In September, Congress failed to pass the VALID Act, which offers a solution to unreliable LDTs
Early this year, the New York Times ran a story about a woman who almost terminated her pregnancy because a genetic non-invasive prenatal screening (NIPS) test showed that her baby may be at risk for Prader-Willi syndrome. But NIPS tests for rare conditions like Prader-Willi syndrome often incorrectly predict illness, and this proved to be the case for this woman. A follow-up invasive procedure showed that her NIPS test result was a false positive and she delivered a healthy baby.
NIPS tests are a type of medical device called laboratory-developed tests (LDTs). They differ from conventionally manufactured tests in that they are developed and used in one laboratory. Although the U.S. Food and Drug Administration has the clear authority to review these tests for safety and effectiveness, it has chosen not to do so to date. In part, this is because these tests were once small in number and used on few patients. However, with recent advances in science and technology, companies are increasingly offering them for more common conditions. Consequently, the FDA is not even aware of the vast number of LDTs on the market and their safety and effectiveness, and many, including some for COVID-19, have been found to be inaccurate.
The Verifying Accurate Leading-edge IVCT Development Act of 2021 (VALID) offers a solution – albeit imperfect – to unreliable LDTs. Its risk-based framework would ensure that the highest-risk tests are properly vetted by the FDA for their safety and effectiveness. It would also give FDA the authority to require test developers to conduct surveillance of higher-risk tests on the market if it identifies problems with a test’s performance.

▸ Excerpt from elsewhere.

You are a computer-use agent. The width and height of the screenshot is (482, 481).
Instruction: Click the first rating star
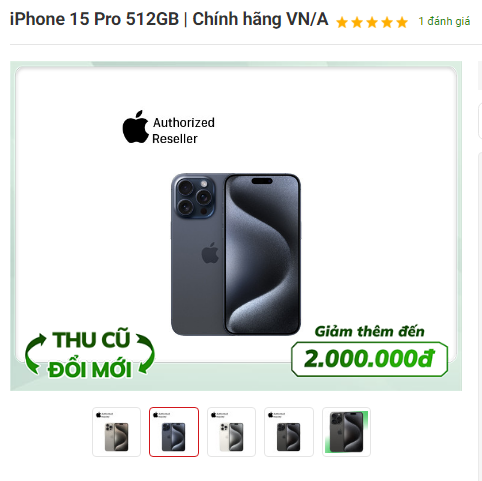[x=342, y=22]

Congress had the chance to pass VALID when it was included in legislation that funds FDA, which needed to pass by the end of September. Instead, Congress passed a “clean” Continuing Resolution that left out all LDT provisions.
Now Congress has another chance to include the provisions in VALID when the Continuing Resolution expires on December 16. In an opinion piece published in MedPage Today, we urge Congress to pass legislation that will protect consumers before this window of opportunity slams firmly shut.